For the table covers, buy them yourself and decorate the hall yourself with your BMs and friends.
Hire a DJ yourself, sign a contract, and show it to your uncle. Give the “I wanted you to enjoy the day without a hassel” line and keep it moving.
PLEASE DO NOT GIVE IN.
As for the church and park, can you decorate with flowers to give a garden theme? Or can you just go ahead and change that too?
Post # 18
Wow. You need to talk to your fiance now and see what he thinks. Then try to find the middle ground. It’s your wedding. Both of you should have SOME say and be represented. It shouldn’t just be your dream wedding, but it shouldn’t be the exact opposite either—you have to be represented. And if he is feeling left out too, now is the time to fix it.
Post # 19
@nomnomyumm: Talk with your fiancé and be sure he is on your side. Then? Go over everyone’s heads. This is YOUR wedding. This is not a debate and there is no need for a big discussion of any kind. I love the idea above about hiring a separate DJ and showing the contract to your uncle saying you would rather he enjoy the day than work. Good idea. Also, get the invitations you want (heck, replace your FFIL’s ink and paper as needed), the table covers you want (pay back your parents if you must for the one’s they got or ask them to return them), and switch to a garden reception (maybe compromise, to show good faith, and keep the church part.) Change it as you see fit as a couple. Thank everyone for their help but politely say you’ve got it under control and you are looking forward to them smiling dancing and celebrating on your day.
Post # 20
Do what is going to make you happy!!! This is supposed to be one of the best days of your whole life!!

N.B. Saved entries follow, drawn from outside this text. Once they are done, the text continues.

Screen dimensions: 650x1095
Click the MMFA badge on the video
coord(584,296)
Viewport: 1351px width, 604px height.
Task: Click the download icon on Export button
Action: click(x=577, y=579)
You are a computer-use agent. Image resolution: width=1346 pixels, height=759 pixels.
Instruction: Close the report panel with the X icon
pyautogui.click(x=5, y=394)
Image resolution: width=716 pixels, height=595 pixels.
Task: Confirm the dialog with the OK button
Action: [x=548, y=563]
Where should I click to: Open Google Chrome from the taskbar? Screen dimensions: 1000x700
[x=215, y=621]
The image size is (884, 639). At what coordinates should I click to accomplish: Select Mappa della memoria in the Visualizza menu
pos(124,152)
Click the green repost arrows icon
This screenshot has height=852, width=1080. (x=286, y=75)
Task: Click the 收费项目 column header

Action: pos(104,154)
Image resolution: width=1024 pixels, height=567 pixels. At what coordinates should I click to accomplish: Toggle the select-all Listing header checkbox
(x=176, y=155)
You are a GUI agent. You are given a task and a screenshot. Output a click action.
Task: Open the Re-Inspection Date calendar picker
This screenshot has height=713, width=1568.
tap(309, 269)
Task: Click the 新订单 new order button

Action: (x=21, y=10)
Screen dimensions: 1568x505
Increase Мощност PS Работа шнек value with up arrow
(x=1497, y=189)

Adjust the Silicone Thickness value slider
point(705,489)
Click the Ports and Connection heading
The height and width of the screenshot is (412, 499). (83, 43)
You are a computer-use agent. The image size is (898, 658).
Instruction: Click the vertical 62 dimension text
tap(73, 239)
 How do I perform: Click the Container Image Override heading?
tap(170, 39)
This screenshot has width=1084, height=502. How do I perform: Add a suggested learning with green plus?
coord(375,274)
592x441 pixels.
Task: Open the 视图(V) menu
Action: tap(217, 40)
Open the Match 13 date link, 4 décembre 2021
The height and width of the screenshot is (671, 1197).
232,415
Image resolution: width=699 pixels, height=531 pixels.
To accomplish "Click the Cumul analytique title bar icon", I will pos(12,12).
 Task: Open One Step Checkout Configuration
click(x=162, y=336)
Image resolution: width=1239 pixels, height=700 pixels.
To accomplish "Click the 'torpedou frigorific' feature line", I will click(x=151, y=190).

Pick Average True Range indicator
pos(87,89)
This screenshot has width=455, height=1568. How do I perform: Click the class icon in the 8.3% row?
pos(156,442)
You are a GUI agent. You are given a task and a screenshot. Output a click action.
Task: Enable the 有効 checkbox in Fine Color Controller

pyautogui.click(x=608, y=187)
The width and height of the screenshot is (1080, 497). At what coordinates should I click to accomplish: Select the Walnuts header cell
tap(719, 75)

If you really want your parents there, maybe you can elope with just them? Or even “elope” closer to home at a small chapel with a few close friends and family?
I think the hardest part of eloping for me would be that I know how much my mom would hurt if I left her out.
Post # 21
You’re definitely not being unreasonable… your wedding day should be about what you want! If you want to elope, do it! If you want to postpone your day so that you can make the necessary changes, you can do that too! Whatever you do, do NOT go through with a wedding that is not what you want… you only get that one chance to marry the love of your life. Make it something that is about YOU two… not everyone else.
Post # 22
awwww…well, what i take from reading your post is that you are not making yourself heard. I feel as if perhaps you were too passive about it and you really need to voice your opinions. I know with certain people it is hard to be assertive and state what you want but hey, its never too late to say what you want now. i think you need to sit down with everyone and just talk with them what you want and how important it is for you to have your wedding go the way YOU pictured it because it is YOUR wedding…tell them that that at the way its going, you’re hating it so much that you just want to elope and perhaps they will back off a bit. i know others can get excited about what they want for you and they forget bc of their excitement. best of luck to you.
Post # 23
I TOTALLY agree with @bakerella:! The wedding is such a small thing when compared to the MARRIAGE you two are starting! It is so not about the wedding, and especially the wedding you don’t even want. THEY can still have the party if they want, but you have to do what is best for you two and YOUR marriage. I am almost never a proponent of eloping because I think a wedding is something to be shared with family, but they aren’t sharing their decisions with you. So by all means girl, ELOPE AWAY! I wish you good luck in whatever decision you make!
Post # 24
No way are you being unreasonable! This is your day too and you have to tactfully talk to your other half about how you feel. If you’re not happy with things you need to speak up, just do it nicely! You and your fiance need to take control, but try to make his family feel included wherever you can, on littler details perhaps, or when you’ve narrowed down things to your favourite couple of options.
Post # 25
It’s good that you’re taking into consideration other people’s advice about your wedding. However, if they’re not contributing financially to the wedding, then you and your fiance need to take better control of your wedding. If your parents are making a financial contribution (and you still want this), then you do need to honor some of their wishes. However, decide which things are most important to both of you and which things you’re willing to compromise. Is it the venue? Is the food, the cake, the decor, etc. For the things you’re not willing to compromise, you need to make that known respectfully to your families. Not setting healthy boundaries in the beginning can set a negative pattern not just for your wedding planning but also for your future marriage and relationship with your in-laws.
Post # 26
it’s hard when you are not the one paying the bill! we are paying for our own, and i still here my family telling me what type of cake they prefer, and i’m like too late, this is what i want and this is what i’m having, you dont have to eat it! 🙂
but if you can not change anything at all, i would recomend to ask for cash gifts (if you can) with that money (assuming that you dont need anything for the house) go away, and have a private ceremony for you and your husband (how you want it) take pictures of that, and frame those pictures, the other ones are for them!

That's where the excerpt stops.